WHAT YOU ARE ASKED TO DO:
In the entries below, identify every line with the string "click" and copy it.

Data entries
=-=-=

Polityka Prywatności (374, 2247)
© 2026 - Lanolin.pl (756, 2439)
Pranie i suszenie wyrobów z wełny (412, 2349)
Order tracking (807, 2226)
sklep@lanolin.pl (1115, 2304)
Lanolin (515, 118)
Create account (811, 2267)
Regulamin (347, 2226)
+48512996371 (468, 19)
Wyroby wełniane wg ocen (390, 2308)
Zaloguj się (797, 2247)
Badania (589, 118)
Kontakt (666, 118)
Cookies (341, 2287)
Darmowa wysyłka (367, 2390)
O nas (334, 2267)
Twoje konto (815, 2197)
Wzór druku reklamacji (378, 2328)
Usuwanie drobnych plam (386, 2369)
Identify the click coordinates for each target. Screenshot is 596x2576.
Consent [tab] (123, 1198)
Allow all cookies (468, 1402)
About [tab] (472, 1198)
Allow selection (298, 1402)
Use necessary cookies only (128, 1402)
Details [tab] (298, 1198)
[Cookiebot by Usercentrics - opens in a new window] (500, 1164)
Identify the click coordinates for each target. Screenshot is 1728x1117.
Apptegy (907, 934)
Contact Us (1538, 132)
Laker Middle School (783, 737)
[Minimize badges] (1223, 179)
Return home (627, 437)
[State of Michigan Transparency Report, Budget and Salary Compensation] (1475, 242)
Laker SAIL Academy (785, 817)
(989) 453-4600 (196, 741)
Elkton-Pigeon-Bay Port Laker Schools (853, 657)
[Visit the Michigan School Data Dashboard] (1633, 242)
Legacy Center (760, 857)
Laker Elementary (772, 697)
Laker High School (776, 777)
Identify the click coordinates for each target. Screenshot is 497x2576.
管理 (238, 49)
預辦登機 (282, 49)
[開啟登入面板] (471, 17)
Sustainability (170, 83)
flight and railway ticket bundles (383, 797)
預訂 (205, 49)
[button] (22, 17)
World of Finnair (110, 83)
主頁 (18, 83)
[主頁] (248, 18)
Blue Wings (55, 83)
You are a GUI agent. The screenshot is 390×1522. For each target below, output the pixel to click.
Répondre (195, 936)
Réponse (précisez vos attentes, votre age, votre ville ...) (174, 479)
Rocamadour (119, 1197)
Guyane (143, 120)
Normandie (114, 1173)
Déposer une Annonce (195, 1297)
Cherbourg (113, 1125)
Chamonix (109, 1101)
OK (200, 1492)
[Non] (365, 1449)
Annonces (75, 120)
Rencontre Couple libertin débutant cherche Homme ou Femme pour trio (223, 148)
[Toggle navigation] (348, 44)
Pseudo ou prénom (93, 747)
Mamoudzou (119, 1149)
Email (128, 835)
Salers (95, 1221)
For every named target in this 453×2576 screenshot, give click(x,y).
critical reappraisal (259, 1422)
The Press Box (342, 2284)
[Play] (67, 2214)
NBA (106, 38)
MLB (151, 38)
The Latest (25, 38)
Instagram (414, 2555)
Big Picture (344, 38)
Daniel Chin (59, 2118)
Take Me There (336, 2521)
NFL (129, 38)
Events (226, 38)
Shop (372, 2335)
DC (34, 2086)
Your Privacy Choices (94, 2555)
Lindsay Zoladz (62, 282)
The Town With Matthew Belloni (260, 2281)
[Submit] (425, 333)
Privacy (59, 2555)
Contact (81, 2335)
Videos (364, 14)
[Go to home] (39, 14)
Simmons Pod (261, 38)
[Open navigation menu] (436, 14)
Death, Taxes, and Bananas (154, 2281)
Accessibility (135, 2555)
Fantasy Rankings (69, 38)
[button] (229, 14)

=-=-=

THE ANSWER:
Identify the click coordinates for each target. Screenshot is 596x2576.
Identify the click coordinates for each target. Screenshot is 1728x1117.
Identify the click coordinates for each target. Screenshot is 497x2576.
You are a GUI agent. The screenshot is 390×1522. For each target below, output the pixel to click.
For every named target in this 453×2576 screenshot, give click(x,y).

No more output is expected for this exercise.